Requirement =
It is required that all of the data be written out exactly.

Records to process =
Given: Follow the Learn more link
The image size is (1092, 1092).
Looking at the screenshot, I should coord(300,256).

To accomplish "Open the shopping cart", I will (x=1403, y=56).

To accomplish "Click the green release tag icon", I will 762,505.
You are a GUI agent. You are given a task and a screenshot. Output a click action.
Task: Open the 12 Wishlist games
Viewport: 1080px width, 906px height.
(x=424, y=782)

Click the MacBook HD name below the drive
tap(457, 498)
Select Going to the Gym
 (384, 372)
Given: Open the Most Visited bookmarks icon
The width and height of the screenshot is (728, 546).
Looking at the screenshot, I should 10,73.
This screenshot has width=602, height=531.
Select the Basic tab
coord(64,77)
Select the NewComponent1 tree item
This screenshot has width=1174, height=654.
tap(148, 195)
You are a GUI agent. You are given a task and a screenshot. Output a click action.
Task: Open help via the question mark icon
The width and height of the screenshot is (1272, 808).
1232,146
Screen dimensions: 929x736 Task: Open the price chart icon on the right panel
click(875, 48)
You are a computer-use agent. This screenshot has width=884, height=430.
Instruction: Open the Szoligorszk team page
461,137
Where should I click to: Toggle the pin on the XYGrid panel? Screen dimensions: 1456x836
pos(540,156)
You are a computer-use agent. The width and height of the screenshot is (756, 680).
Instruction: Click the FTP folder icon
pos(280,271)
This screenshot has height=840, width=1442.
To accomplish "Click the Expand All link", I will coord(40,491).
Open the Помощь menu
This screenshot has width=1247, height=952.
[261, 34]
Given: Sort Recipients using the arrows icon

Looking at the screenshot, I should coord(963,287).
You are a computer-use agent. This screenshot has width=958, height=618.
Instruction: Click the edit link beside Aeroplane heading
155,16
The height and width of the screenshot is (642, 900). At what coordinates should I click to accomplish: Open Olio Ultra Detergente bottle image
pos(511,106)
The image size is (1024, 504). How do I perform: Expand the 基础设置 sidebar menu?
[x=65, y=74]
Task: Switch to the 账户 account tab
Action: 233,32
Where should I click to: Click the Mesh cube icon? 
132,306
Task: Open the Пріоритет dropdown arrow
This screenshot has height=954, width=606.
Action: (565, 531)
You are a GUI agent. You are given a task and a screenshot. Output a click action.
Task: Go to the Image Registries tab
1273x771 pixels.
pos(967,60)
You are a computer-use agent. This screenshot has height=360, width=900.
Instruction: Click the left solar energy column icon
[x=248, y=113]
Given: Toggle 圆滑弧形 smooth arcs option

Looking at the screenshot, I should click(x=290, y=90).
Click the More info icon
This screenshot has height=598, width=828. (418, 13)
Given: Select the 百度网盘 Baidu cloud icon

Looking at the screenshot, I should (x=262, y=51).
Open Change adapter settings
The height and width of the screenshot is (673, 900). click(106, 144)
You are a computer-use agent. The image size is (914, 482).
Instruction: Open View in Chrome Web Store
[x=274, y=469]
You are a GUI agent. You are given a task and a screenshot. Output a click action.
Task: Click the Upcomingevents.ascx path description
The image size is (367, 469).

Expected answer =
Given: Follow the Learn more link
The image size is (1092, 1092).
Looking at the screenshot, I should coord(300,256).

To accomplish "Open the shopping cart", I will (x=1403, y=56).

To accomplish "Click the green release tag icon", I will 762,505.
You are a GUI agent. You are given a task and a screenshot. Output a click action.
Task: Open the 12 Wishlist games
Viewport: 1080px width, 906px height.
(x=424, y=782)

Click the MacBook HD name below the drive
tap(457, 498)
Select Going to the Gym
 (384, 372)
Given: Open the Most Visited bookmarks icon
The width and height of the screenshot is (728, 546).
Looking at the screenshot, I should 10,73.
This screenshot has width=602, height=531.
Select the Basic tab
coord(64,77)
Select the NewComponent1 tree item
This screenshot has width=1174, height=654.
tap(148, 195)
You are a GUI agent. You are given a task and a screenshot. Output a click action.
Task: Open help via the question mark icon
The width and height of the screenshot is (1272, 808).
1232,146
Screen dimensions: 929x736 Task: Open the price chart icon on the right panel
click(875, 48)
You are a computer-use agent. This screenshot has width=884, height=430.
Instruction: Open the Szoligorszk team page
461,137
Where should I click to: Toggle the pin on the XYGrid panel? Screen dimensions: 1456x836
pos(540,156)
You are a computer-use agent. The width and height of the screenshot is (756, 680).
Instruction: Click the FTP folder icon
pos(280,271)
This screenshot has height=840, width=1442.
To accomplish "Click the Expand All link", I will coord(40,491).
Open the Помощь menu
This screenshot has width=1247, height=952.
[261, 34]
Given: Sort Recipients using the arrows icon

Looking at the screenshot, I should coord(963,287).
You are a computer-use agent. This screenshot has width=958, height=618.
Instruction: Click the edit link beside Aeroplane heading
155,16
The height and width of the screenshot is (642, 900). At what coordinates should I click to accomplish: Open Olio Ultra Detergente bottle image
pos(511,106)
The image size is (1024, 504). How do I perform: Expand the 基础设置 sidebar menu?
[x=65, y=74]
Task: Switch to the 账户 account tab
Action: 233,32
Where should I click to: Click the Mesh cube icon? 
132,306
Task: Open the Пріоритет dropdown arrow
This screenshot has height=954, width=606.
Action: (565, 531)
You are a GUI agent. You are given a task and a screenshot. Output a click action.
Task: Go to the Image Registries tab
1273x771 pixels.
pos(967,60)
You are a computer-use agent. This screenshot has height=360, width=900.
Instruction: Click the left solar energy column icon
[x=248, y=113]
Given: Toggle 圆滑弧形 smooth arcs option

Looking at the screenshot, I should click(x=290, y=90).
Click the More info icon
This screenshot has height=598, width=828. (418, 13)
Given: Select the 百度网盘 Baidu cloud icon

Looking at the screenshot, I should (x=262, y=51).
Open Change adapter settings
The height and width of the screenshot is (673, 900). click(106, 144)
You are a computer-use agent. The image size is (914, 482).
Instruction: Open View in Chrome Web Store
[x=274, y=469]
You are a GUI agent. You are given a task and a screenshot. Output a click action.
Task: Click the Upcomingevents.ascx path description
The image size is (367, 469).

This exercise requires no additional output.